The 112-page report, “Sex Workers at Risk: Condoms as Evidence of Prostitution in Four US Cities,” documented in each city how police and prosecutors use condoms to support prostitution charges. The practice makes sex workers and transgender women reluctant to carry condoms for fear of arrest, causes them to engage in sex without protection, and puts them at risk of HIV and other sexually transmitted diseases. The report was released prior to the 19th International AIDS Conference, in Washington, DC, starting on July 22, 2012. The US response to the epidemic will be in the spotlight before 20,000 delegates gathered from around the world.
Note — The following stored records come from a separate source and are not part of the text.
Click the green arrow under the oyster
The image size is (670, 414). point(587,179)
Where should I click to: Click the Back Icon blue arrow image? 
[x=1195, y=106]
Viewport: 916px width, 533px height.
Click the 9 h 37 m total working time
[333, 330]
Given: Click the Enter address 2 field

The four cities investigated are among the hardest-hit in the US, with over 200,000 people living with HIV among them.
“Sex workers in each city asked us how many condoms it was legal to carry,” said Megan McLemore, senior health researcher at Human Rights Watch. “One woman in Los Angeles told us she was afraid to carry condoms with her and sometimes had to use a plastic bag instead of a condom with clients to try to protect herself from HIV.”
The report includes testimony from sex workers and transgender women who said that police harass, threaten, and arrest them for carrying condoms. In New York, Los Angeles, and San Francisco, prosecutors introduce condoms into evidence at trial, asking courts to consider them indicators of criminal activity. For immigrants, arrest for prostitution can mean detention or removal from the United States. Some women told Human Rights Watch that they continued to carry condoms despite the potentially harsh consequences, but many did not.
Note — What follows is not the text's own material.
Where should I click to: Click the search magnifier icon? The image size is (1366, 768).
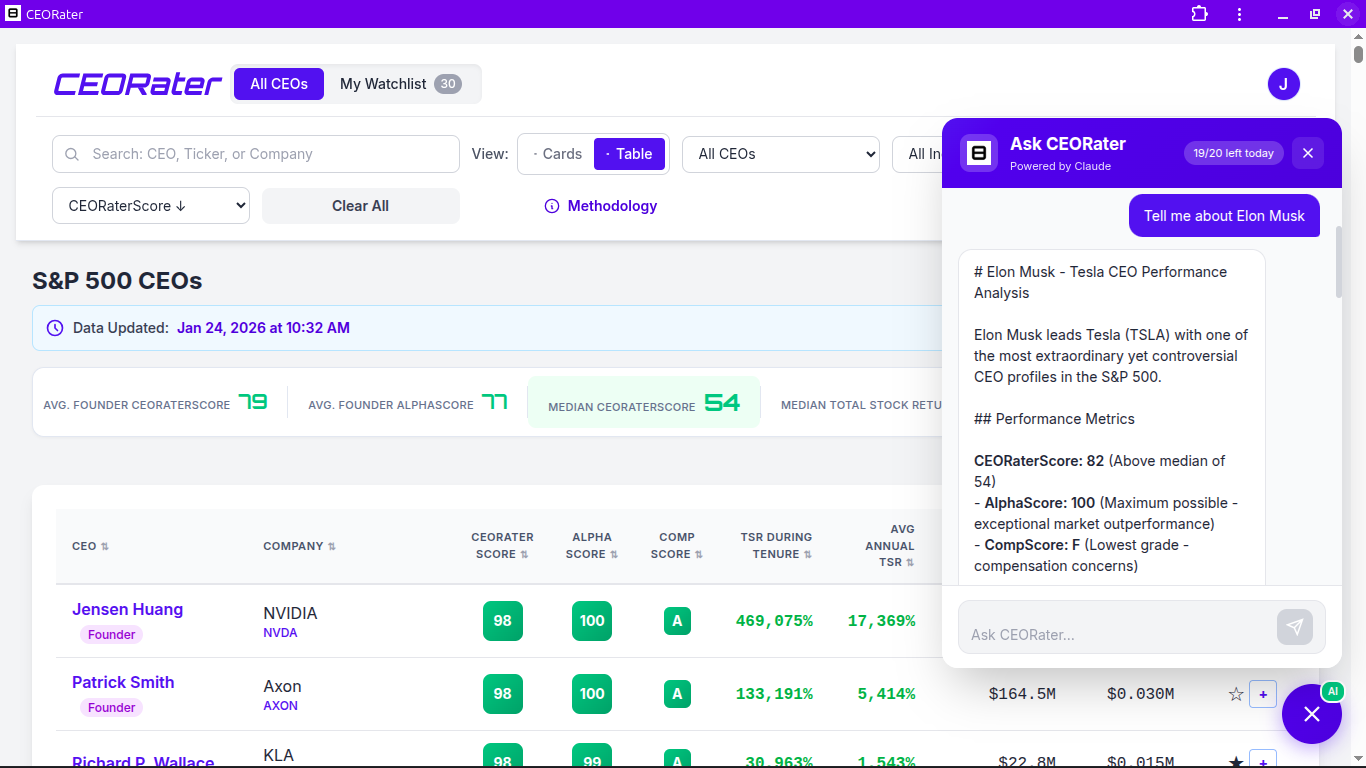(x=71, y=154)
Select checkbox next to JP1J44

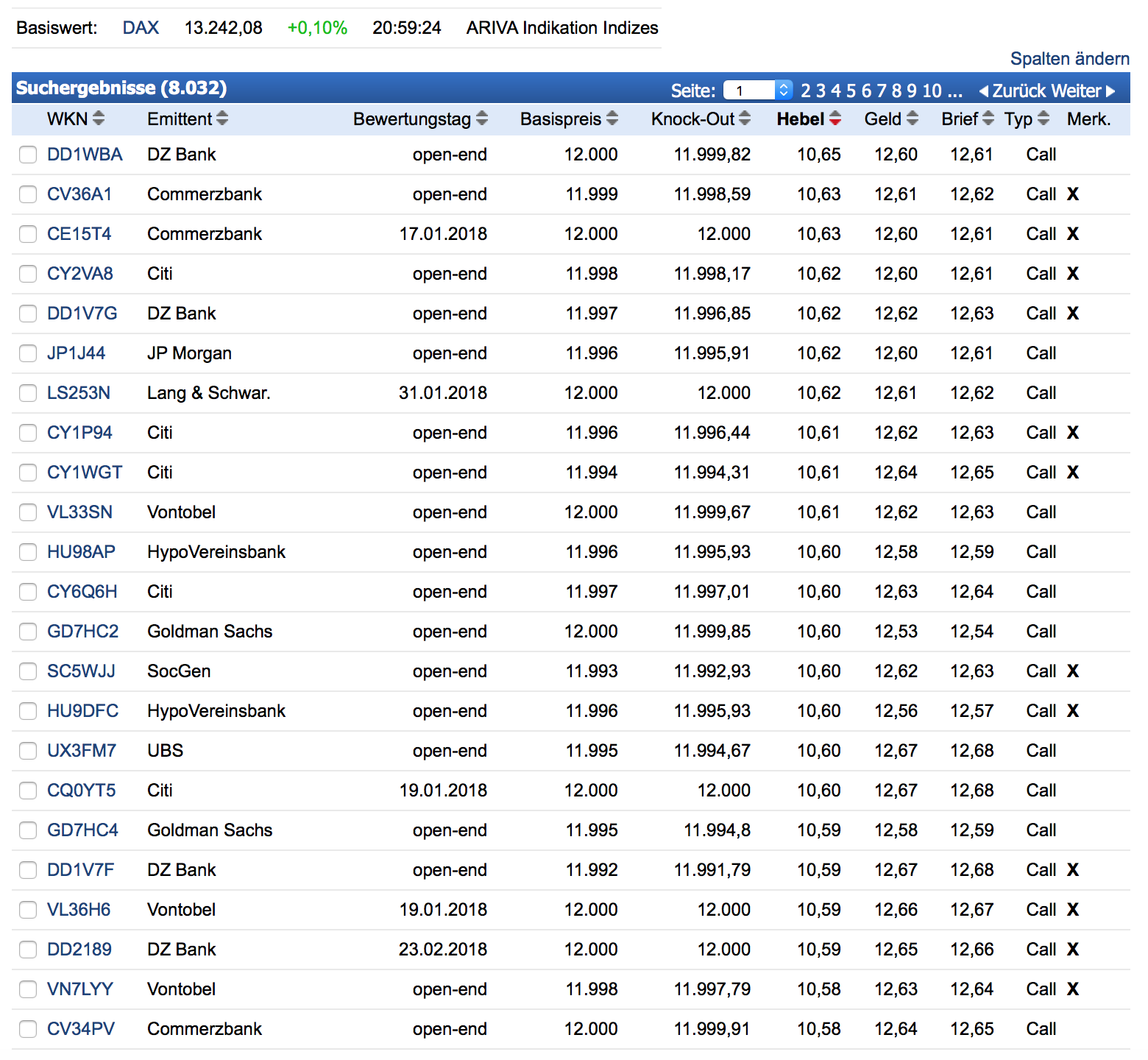[x=28, y=353]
One sex worker in Washington, DC, said, “Police always ask ‘why do you have so many condoms?’ No one walks around with a lot of condoms because of it.”
New York, Los Angeles, Washington, DC, and San Francisco have reported high rates of HIV among sex workers and transgender women, and targeted HIV prevention among these groups as an urgent priority. The US government provides millions of dollars to each of these cities to prevent HIV among groups at high risk, including sex workers and transgender women. Yetsex workers told Human Rights Watch that they turned down offers of condoms from outreach workers.
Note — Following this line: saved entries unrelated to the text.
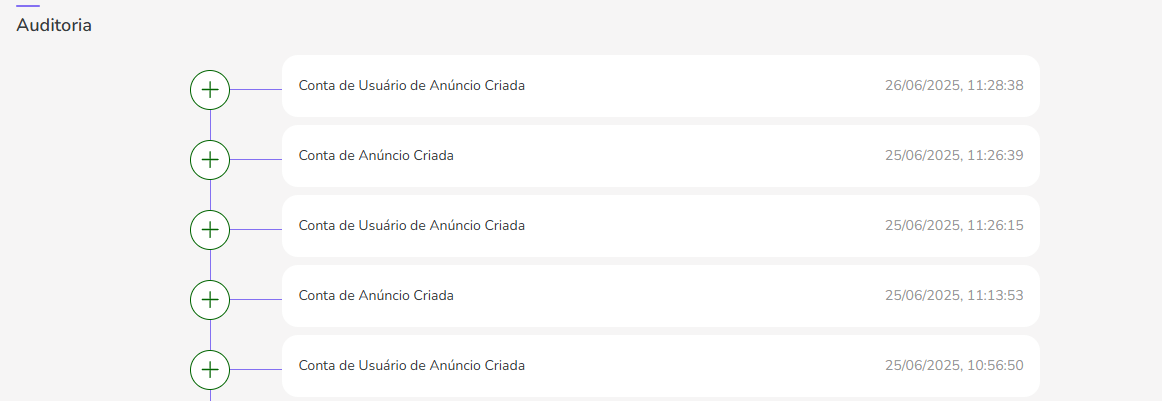Open the Auditoria section tab
Viewport: 1162px width, 401px height.
54,25
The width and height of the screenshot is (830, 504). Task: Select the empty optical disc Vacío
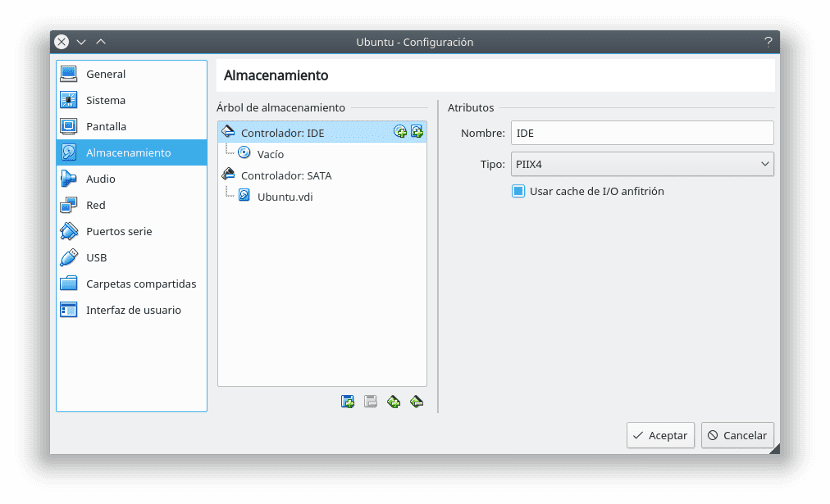point(270,154)
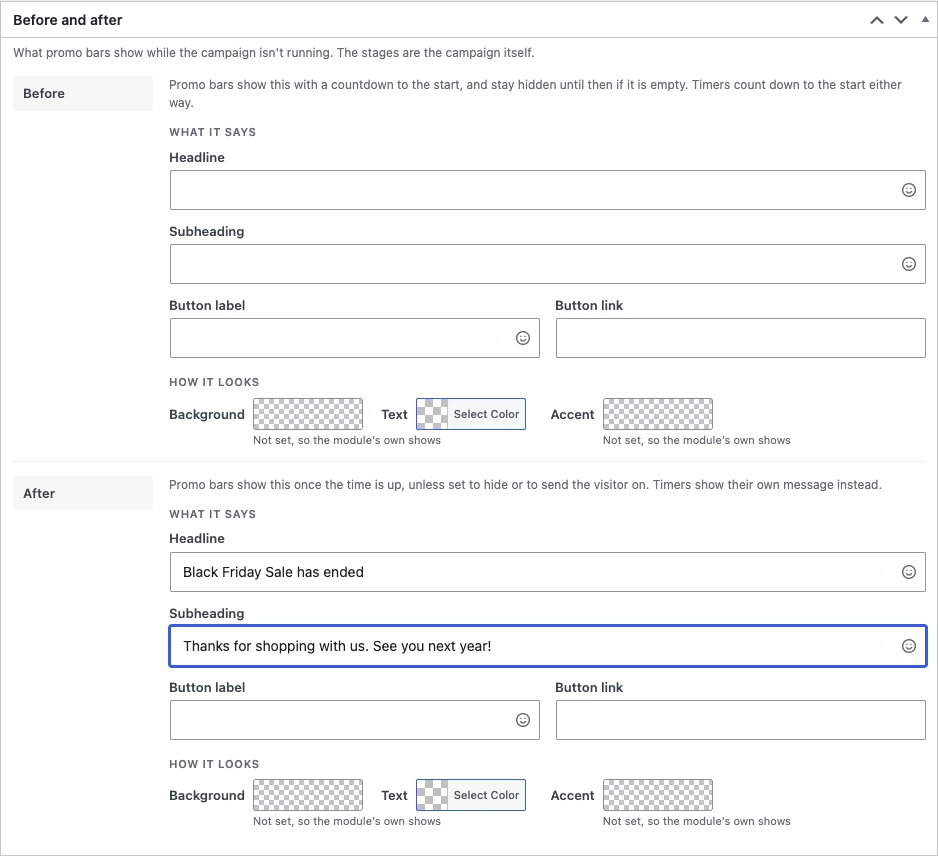Pick the After Background color swatch

tap(307, 795)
In New York, Washington, DC, and Los Angeles, many people, particularly members of the transgender community, told Human Rights Watch they had been stopped and searched for condoms while walking home from school, going to the grocery store, or waiting for the bus. Broad loitering laws in these cities invite profiling and discrimination and should be reformed or repealed, Human Rights Watch said.
Sex workers in New York, Washington, DC, and Los Angeles also described abusive and unlawful police behavior. Police sometimes subjected transgender women to vulgar insults, mockery, and disrespect. Transgender women described being “defaced” by police who removed their wigs and other clothing, in one case throwing it to the ground and stepping on it. In New York and Los Angeles, women reported that some police had demanded sex in exchange for dropping charges.
Few of these women filed complaints, both for fear of further abuse and because they had no faith that police would respond with fairness and integrity. The US Department of Justice should investigate police treatment of sex workers and transgender people in New York, Los Angeles, and Washington, DC, Human Rights Watch said.